▶ [The task] Would you reproduce the entries that follow exactly as they appear?

(Exercise data Opens)

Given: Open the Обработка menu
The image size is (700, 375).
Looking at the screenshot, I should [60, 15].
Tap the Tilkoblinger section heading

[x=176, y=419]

(Exercise data Closes)

▶ [Solution for this exercise]
Given: Open the Обработка menu
The image size is (700, 375).
Looking at the screenshot, I should [60, 15].
Tap the Tilkoblinger section heading

[x=176, y=419]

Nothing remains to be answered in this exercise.